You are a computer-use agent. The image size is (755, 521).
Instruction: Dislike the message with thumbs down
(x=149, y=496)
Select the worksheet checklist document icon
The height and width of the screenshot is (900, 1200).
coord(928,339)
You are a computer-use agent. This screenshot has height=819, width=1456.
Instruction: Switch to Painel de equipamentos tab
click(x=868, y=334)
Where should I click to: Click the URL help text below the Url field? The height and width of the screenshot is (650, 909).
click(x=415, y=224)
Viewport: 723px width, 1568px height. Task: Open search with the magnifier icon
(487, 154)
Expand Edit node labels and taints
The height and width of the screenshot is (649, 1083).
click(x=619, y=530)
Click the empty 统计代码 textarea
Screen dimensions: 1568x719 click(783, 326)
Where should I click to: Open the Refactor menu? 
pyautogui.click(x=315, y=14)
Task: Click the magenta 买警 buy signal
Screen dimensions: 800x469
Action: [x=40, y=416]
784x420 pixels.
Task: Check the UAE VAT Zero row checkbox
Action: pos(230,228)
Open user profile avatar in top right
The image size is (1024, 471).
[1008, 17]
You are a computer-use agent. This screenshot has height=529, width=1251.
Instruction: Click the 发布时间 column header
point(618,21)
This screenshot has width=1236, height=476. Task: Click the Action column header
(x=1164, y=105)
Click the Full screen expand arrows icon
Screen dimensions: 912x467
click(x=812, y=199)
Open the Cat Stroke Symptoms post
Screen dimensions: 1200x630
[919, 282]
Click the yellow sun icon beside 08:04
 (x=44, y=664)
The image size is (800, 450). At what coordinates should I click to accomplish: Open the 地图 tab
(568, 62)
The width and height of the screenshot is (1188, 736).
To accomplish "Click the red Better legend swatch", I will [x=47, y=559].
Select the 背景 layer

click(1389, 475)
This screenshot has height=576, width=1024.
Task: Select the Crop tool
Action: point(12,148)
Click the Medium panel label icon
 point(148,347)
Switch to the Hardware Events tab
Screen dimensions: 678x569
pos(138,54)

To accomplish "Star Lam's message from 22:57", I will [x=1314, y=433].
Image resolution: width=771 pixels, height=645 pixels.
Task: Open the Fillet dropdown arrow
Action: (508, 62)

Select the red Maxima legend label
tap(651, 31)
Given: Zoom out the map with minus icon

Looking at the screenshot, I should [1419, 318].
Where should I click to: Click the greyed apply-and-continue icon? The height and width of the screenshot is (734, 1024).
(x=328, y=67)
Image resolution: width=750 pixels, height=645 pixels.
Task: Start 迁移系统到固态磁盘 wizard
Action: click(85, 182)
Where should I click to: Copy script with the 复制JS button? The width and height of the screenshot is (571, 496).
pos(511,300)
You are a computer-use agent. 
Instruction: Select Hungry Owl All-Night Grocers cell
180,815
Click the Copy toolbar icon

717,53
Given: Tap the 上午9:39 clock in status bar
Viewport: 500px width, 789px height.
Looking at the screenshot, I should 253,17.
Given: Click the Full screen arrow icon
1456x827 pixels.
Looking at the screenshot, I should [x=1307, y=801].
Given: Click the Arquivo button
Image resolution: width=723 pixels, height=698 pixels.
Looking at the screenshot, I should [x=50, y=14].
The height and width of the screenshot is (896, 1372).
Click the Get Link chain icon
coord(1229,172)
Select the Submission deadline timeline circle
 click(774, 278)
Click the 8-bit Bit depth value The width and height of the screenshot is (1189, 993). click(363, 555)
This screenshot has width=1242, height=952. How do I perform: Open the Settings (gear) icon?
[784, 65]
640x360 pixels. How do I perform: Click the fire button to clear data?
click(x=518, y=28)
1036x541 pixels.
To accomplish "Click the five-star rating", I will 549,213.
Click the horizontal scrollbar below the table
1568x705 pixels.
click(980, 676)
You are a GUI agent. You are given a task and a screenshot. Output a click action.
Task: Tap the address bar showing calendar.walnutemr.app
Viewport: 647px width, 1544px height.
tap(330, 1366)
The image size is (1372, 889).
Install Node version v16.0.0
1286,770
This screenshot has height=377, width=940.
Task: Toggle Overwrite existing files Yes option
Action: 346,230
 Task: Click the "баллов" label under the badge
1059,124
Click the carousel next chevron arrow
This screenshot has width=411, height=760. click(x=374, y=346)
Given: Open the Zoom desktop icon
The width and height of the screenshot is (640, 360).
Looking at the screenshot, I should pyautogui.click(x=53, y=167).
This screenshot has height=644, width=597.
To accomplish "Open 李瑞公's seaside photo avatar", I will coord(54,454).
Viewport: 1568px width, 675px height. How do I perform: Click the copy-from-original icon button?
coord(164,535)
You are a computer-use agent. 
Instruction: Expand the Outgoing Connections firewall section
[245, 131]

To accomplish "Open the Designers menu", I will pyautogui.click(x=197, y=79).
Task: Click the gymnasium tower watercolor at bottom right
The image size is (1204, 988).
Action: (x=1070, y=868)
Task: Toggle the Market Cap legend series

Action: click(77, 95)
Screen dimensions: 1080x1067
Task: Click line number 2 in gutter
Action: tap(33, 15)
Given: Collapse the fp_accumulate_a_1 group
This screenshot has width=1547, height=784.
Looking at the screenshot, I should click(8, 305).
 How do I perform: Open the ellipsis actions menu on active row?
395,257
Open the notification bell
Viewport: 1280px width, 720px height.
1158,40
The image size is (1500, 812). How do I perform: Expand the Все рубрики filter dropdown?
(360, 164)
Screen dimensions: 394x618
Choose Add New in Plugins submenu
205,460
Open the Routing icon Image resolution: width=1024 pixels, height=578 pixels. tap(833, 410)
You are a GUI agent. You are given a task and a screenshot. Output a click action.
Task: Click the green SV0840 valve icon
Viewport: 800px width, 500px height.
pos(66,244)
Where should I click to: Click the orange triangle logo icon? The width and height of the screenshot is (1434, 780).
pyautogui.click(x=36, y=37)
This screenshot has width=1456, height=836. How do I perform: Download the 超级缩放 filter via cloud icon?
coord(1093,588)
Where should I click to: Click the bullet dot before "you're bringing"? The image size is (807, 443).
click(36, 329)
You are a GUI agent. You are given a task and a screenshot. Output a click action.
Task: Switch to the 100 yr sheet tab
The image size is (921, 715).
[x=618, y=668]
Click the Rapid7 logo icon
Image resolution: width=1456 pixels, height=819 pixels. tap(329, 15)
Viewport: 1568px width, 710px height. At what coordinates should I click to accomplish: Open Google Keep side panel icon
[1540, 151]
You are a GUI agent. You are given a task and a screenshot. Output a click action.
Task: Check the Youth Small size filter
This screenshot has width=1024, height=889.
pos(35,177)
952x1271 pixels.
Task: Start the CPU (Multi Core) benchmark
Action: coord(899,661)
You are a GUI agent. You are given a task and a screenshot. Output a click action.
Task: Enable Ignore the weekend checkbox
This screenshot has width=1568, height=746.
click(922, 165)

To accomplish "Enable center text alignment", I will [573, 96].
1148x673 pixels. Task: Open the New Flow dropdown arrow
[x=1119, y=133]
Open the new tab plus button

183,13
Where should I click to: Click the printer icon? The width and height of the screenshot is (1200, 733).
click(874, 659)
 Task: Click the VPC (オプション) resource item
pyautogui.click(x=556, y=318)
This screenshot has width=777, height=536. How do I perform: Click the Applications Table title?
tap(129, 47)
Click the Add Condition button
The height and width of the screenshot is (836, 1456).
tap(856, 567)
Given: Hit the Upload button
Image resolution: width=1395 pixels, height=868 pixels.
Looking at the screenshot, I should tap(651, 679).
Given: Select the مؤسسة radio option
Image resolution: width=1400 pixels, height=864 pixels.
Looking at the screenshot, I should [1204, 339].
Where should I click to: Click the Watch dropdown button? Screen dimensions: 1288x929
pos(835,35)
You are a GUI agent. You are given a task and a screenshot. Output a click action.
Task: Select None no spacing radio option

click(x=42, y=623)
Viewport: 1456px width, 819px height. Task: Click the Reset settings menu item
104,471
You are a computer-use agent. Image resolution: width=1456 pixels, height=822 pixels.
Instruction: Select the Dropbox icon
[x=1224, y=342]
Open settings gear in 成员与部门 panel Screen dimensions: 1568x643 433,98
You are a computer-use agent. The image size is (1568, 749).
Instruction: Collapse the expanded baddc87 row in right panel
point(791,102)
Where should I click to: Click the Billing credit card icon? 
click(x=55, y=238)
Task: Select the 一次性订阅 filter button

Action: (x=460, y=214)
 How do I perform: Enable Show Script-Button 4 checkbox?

* Task to carry out *
Please reproduce word for word the part of the records that opens with the line containing "Where should I click to: Click the Billing" and closes with the final line of the records, including both of those lines.

* Finished task *
Where should I click to: Click the Billing credit card icon? 
click(x=55, y=238)
Task: Select the 一次性订阅 filter button

Action: (x=460, y=214)
 How do I perform: Enable Show Script-Button 4 checkbox?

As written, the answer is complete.